▸ **DIRECTION**
Copy the rows below word for word, leaving out the pictures.

(A block of data)
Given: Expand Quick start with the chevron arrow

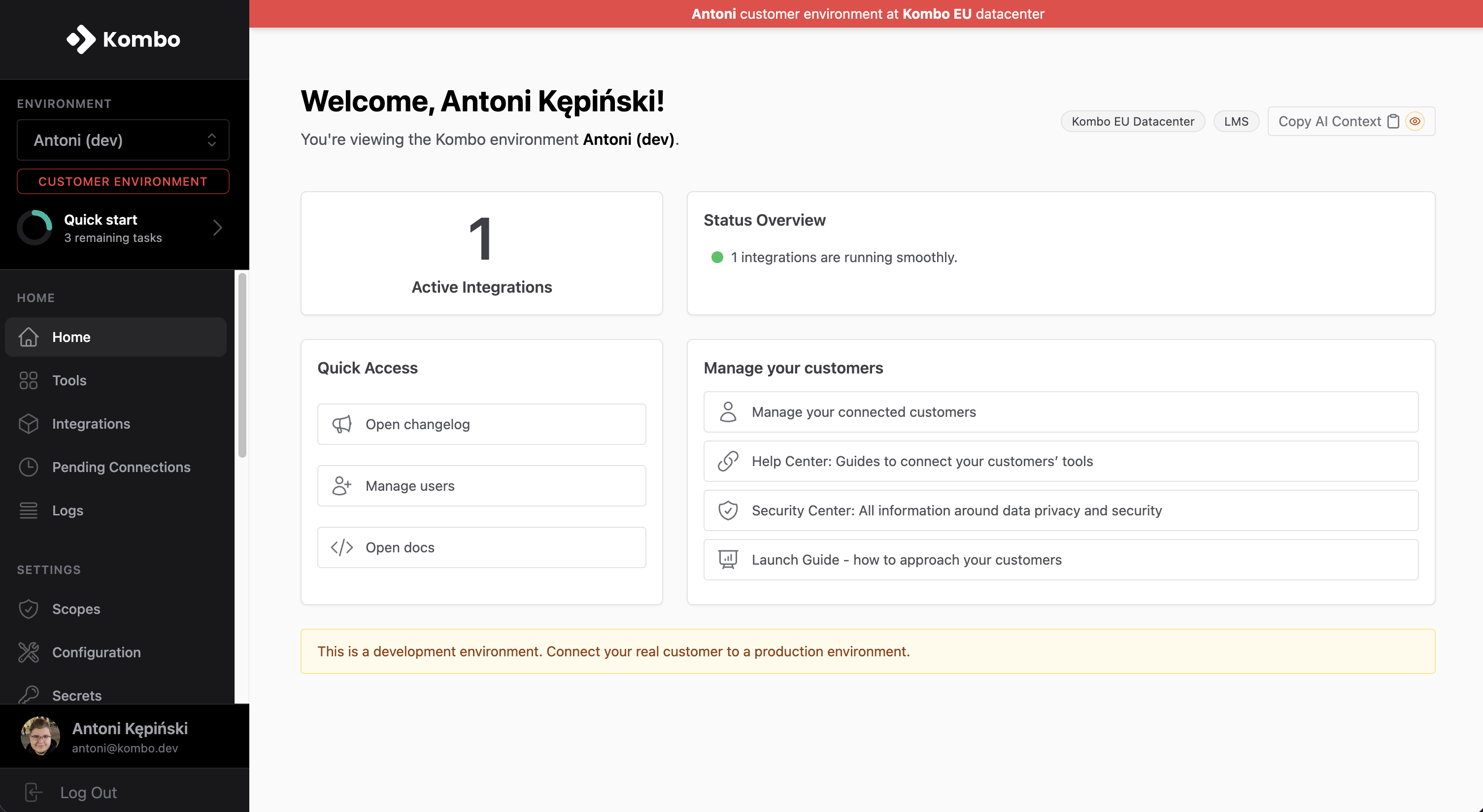Looking at the screenshot, I should point(217,228).
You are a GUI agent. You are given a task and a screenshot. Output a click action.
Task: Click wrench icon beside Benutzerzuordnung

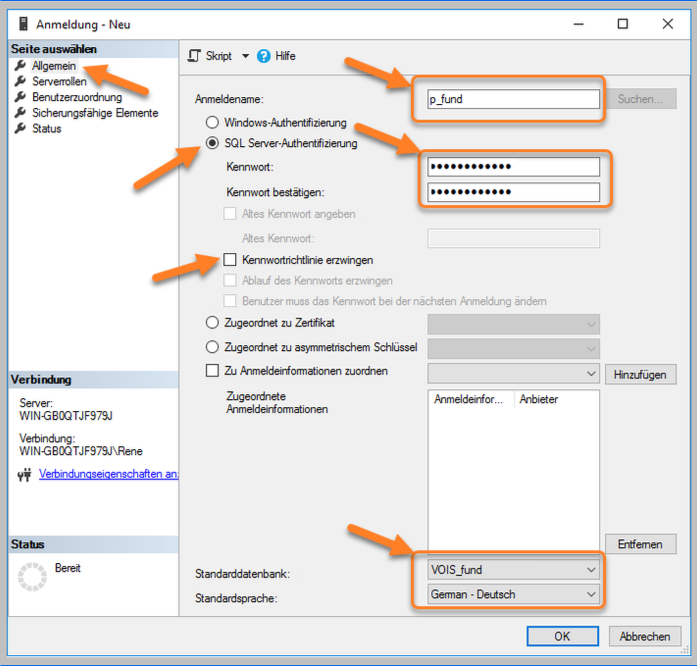tap(20, 97)
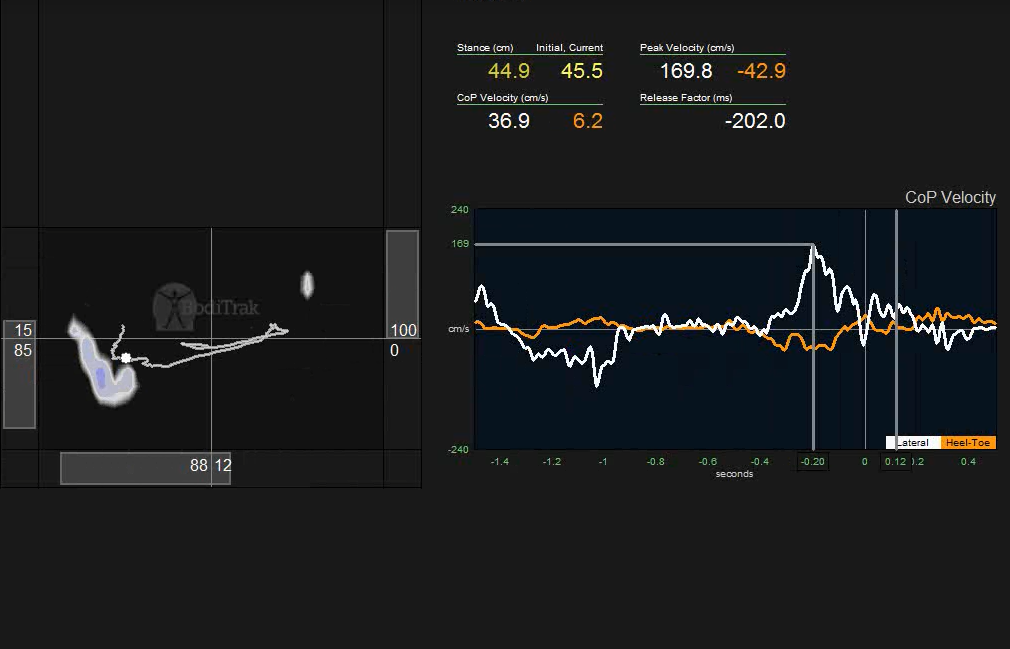
Task: Click the left weight percentage bar
Action: pyautogui.click(x=19, y=374)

▸ **ANSWER IN FULL**
Given: Expand Quick start with the chevron arrow

Looking at the screenshot, I should point(217,228).
You are a GUI agent. You are given a task and a screenshot. Output a click action.
Task: Click wrench icon beside Benutzerzuordnung

tap(20, 97)
Task: Click the left weight percentage bar
Action: pyautogui.click(x=19, y=374)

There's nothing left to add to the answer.